Alnylam has offered a closer look at the data that could support Onpattro’s quest to expand into a rare heart disease. While an approval looks likely, some industry watchers have raised fresh doubts about the drug’s commercial opportunity in its potential fight against Pfizer.

In patients with transthyretin amyloidosis with cardiomyopathy (ATTR-CM), Onpattro showed benefits against placebo on several exploratory endpoints, such as change on the cardiac stress test called NT-proBNP. The drug also bested placebo on a myocardial injury biomarker called troponin I plus some heart ultrasound imaging markers.

But critics zeroed in on a subgroup analysis released at the Heart Failure Society of America’s annual meeting Friday. The findings raised doubts about whether Onpattro can challenge Pfizer’s blockbuster tafamidis franchise of Vyndaqel and Vyndamax, some analysts said.

While Onpattro showed a statistically significant benefit in slowing disease progression as measured by the six-minute walk test—the phase 3 APOLLO-B trial’s primary endpoint—the result appeared to be driven by those who hadn’t received Pfizer’s Vyndaqel/Vyndamax. In fact, in that patient subgroup, the control group performed slightly better on the walk test than Onpattro takers did.

Within the key secondary endpoint of health status and quality of life, as measured by a questionnaire called KCCQ-OS, Onpattro demonstrated a very small advantage over placebo among patients with baseline Vyndaqel/Vyndamax use.

What’s more, reductions in serious cardiovascular events in the overall group appeared to be driven primarily by patients who were previously on tafamidis, Berenberg analyst Zhiqiang Shu, Ph.D., pointed out in a Monday note. In the entire trial population, Onpattro failed to show a statistically significant edge over placebo at 12 months when measuring the composite endpoint of all-cause deaths, cardiovascular events and change in the six-minute walk test.

The subgroup analyses “confirm that [Onpattro] is no better than tafamidis,” Shu said. Assessing how Onpattro works in patients who progressed from tafamidis is “key for us to assess the commercial potential of Onpattro,” he said. The analyst predicts the Alnylam drug will be “a marginal product” for ATTR-CM.

Still, even considering the results, the trial’s primary investigator told Shu that he’s willing to potentially prescribe Onpattro in ATTR-CM under favorable pricing and payer coverage, the analyst wrote.
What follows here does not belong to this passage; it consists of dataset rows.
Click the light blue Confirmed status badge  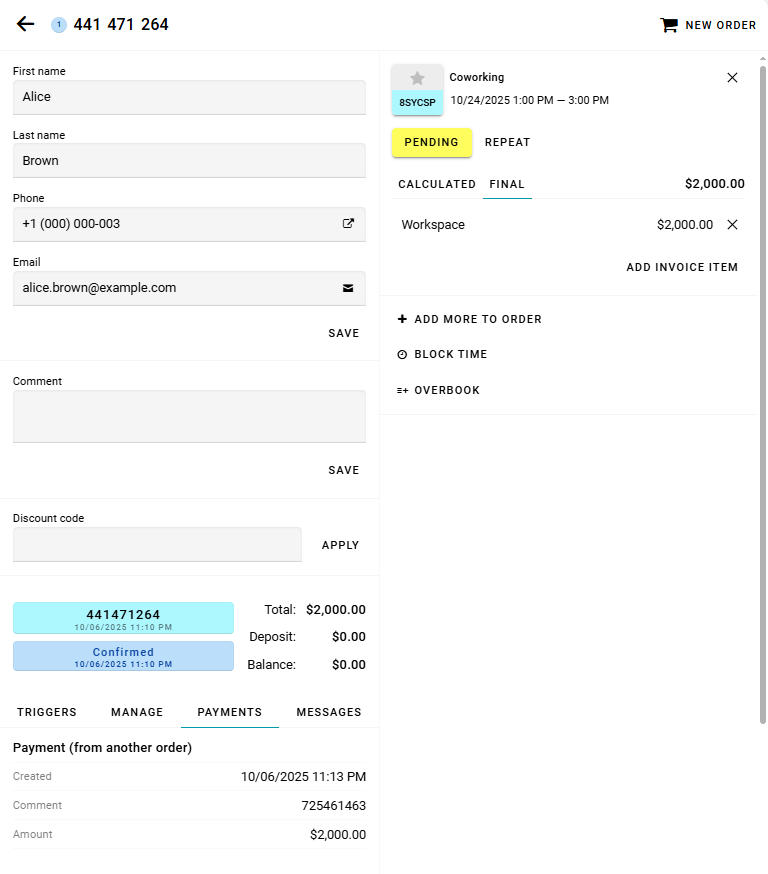pos(123,656)
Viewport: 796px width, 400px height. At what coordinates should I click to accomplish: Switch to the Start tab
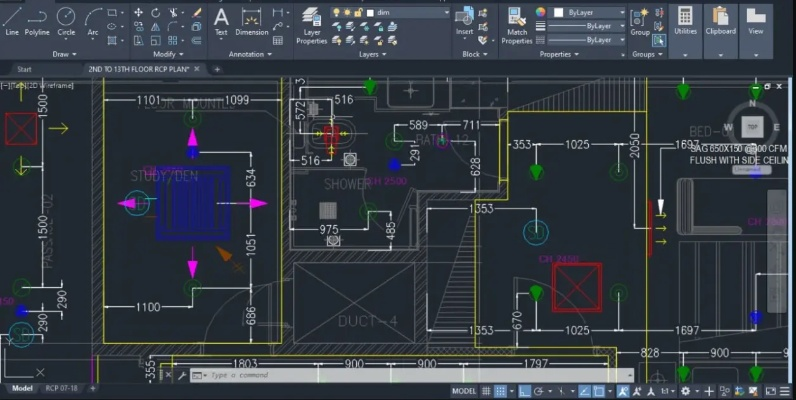pyautogui.click(x=24, y=70)
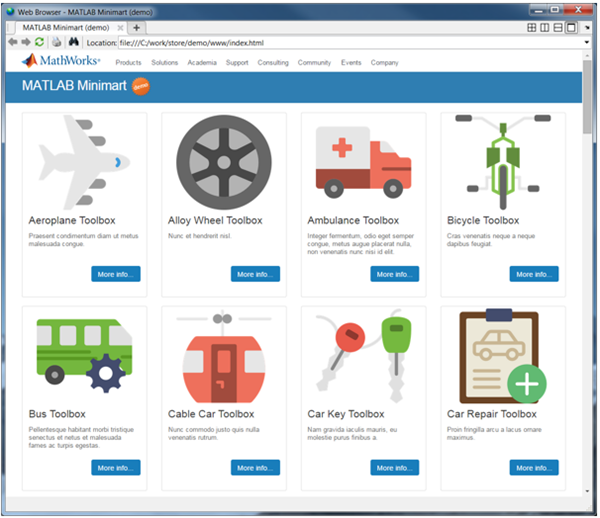
Task: Expand the Location address dropdown arrow
Action: (587, 43)
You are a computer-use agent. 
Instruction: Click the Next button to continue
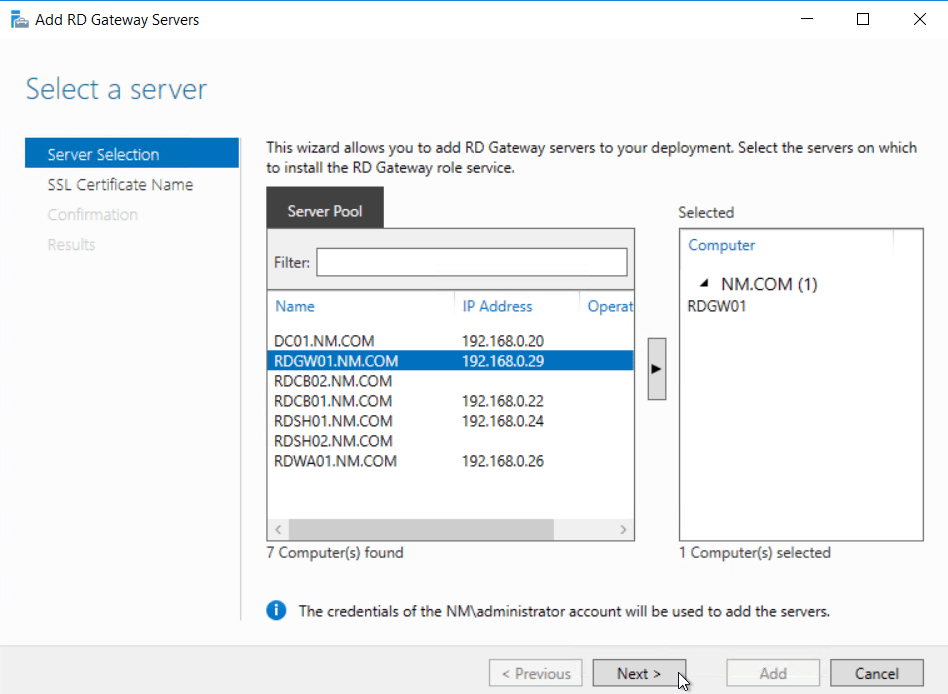coord(639,673)
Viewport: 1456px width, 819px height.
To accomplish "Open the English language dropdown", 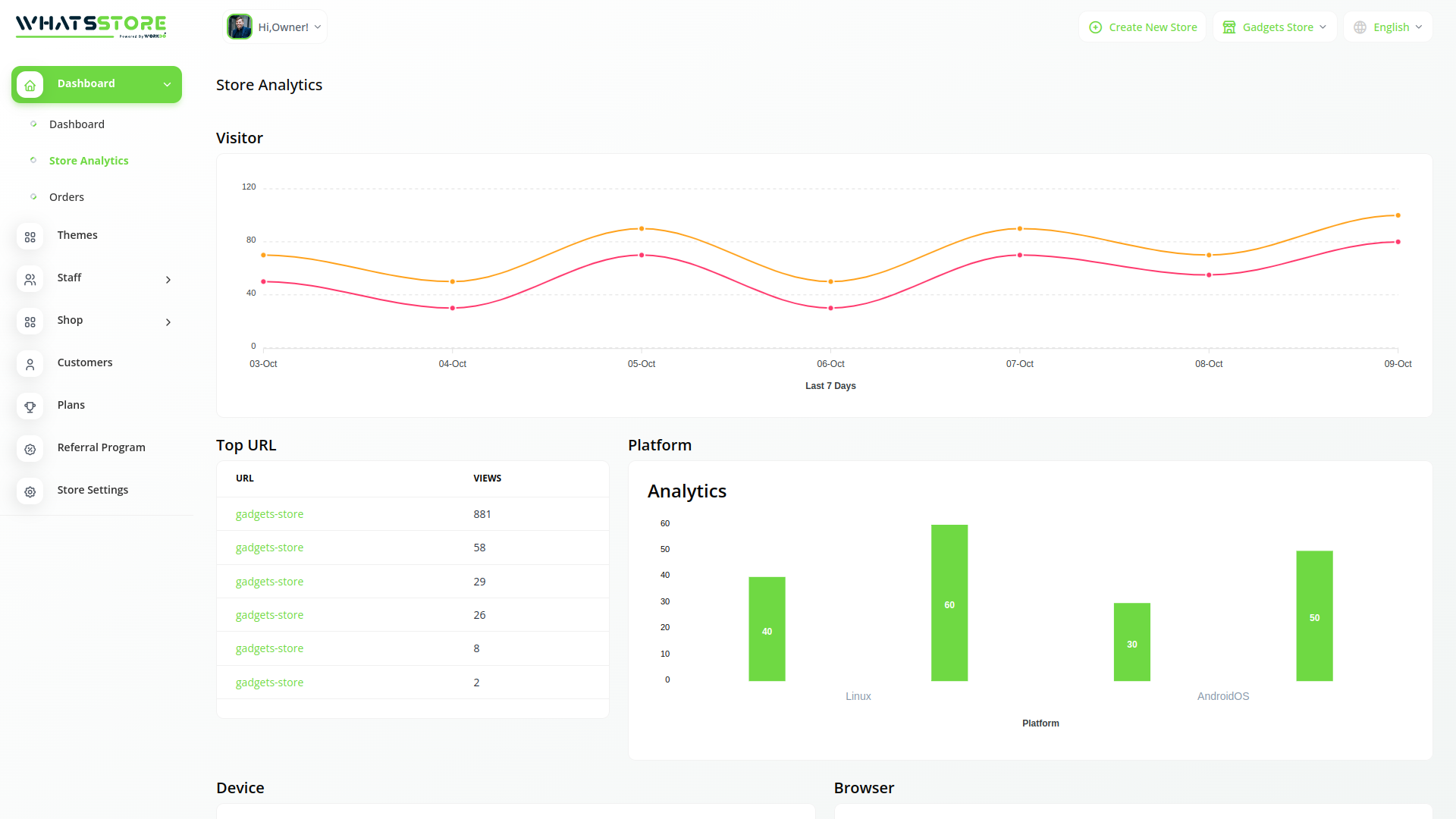I will (x=1389, y=27).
In a separate note from SVB Securities, analysts there also argued Onpattro could win an FDA approval next year based on the APOLLO-B results but said that “investors will continue to question the degree of switching from tafamidis to [Onpattro].”

The debate will likely continue into 2024, when Alnylam is expected to report top-line data for its newer ATTR drug Amvuttra in ATTR-CM from the HELIOS-B trial, the SVB team said.

But as Berenberg’s Shu sees it, Onpattro’s APOLLO-B results indicate increased risk to Amvuttra’s HELIOS-B because the two drugs showed “high similarity” in reducing the TTR protein. To add more uncertainty to the upcoming Amvuttra readout, HELIOS-B enrolled 50% of patients who took Vyndaqel/Vyndamax at baseline, versus 30% in APOLLO-B.

Further, disease progression on Vyndaqel/Vyndamax was not a requirement for HELIOS-B, so patients had less severe disease in the Amvuttra study.

But RBC Capital Markets' Luca Issi, Ph.D., struck a more positive tone. In a Friday note, the analyst suggested that HELIOS-B is likely to succeed given it’s larger and longer than the APOLLO-B study.

Even if the trial is positive, Shu said, “what ultimately drives real-world use is clear clinical benefit in segment(s) of patients.”